Wednesday, May 09, 2007

Finding AMLO

Bit by bit, I’ve been putting labels on old posts so that I can have a full list to put on the blog. It reminded me how big the story about López Obrador was last summer, which then made me wonder what he’s been up to.

The answer is that he’s on the road. He was recently in Oaxaca, espousing anti-corruption to the PRD. He is also giving TV addresses and helping to make films about Mexican poverty.

I’m not sure how well his “presidente legítimo” shtick goes over with anyone but his supporters. Regardless, his grassroots approach is heartening for the continuing development of the imperfect process of Mexican democratization. The “massive disruption” approach clearly didn’t work. If I had to bet, I’d say he’s dead politically as a candidate. But as I wrote last year, maybe he can be the Mexican Nixon. This is similar to what Nixon did after losing the gubernatorial election in 1962—he laid low and campaigned tirelessly for his party, waiting for his comeback chance.

AMLO’s post-election actions facilitated a better legislative relationship between the PAN and the PRI, and now Calderón is popular (as Boz notes, he currently has 65% approval), so the PRD has taken a political hit. When Nixon went into the political wilderness, Kennedy and the Democratic Party were also riding high. He waited patiently and obviously the political context changed drastically.


boz 8:27 AM  

Contributing the the political hit taken by the PRD, AMLO's political moves after the election seem to have divided the party. Some in the PRD went with him and continue to oppose the "legitimacy" of the government. Others broke off from AMLO and decided to work their opposition through the political system.

Input data:
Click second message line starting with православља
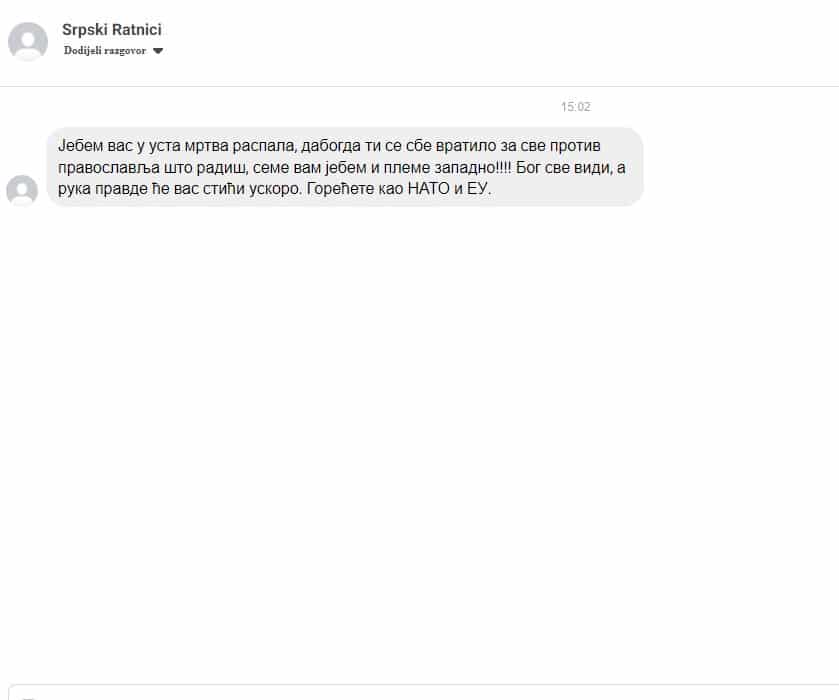This screenshot has height=700, width=839. coord(341,168)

Study questions:
**a.** From the post about López Obrador, print the stretch from "AMLO’s post-election actions" through "the political system.".
**b.** In the post about López Obrador, what approval rating does Calderón currently have?

Solutions to each task:
**a.**
AMLO’s post-election actions facilitated a better legislative relationship between the PAN and the PRI, and now Calderón is popular (as Boz notes, he currently has 65% approval), so the PRD has taken a political hit. When Nixon went into the political wilderness, Kennedy and the Democratic Party were also riding high. He waited patiently and obviously the political context changed drastically.


boz 8:27 AM  

Contributing the the political hit taken by the PRD, AMLO's political moves after the election seem to have divided the party. Some in the PRD went with him and continue to oppose the "legitimacy" of the government. Others broke off from AMLO and decided to work their opposition through the political system.

**b.** 65%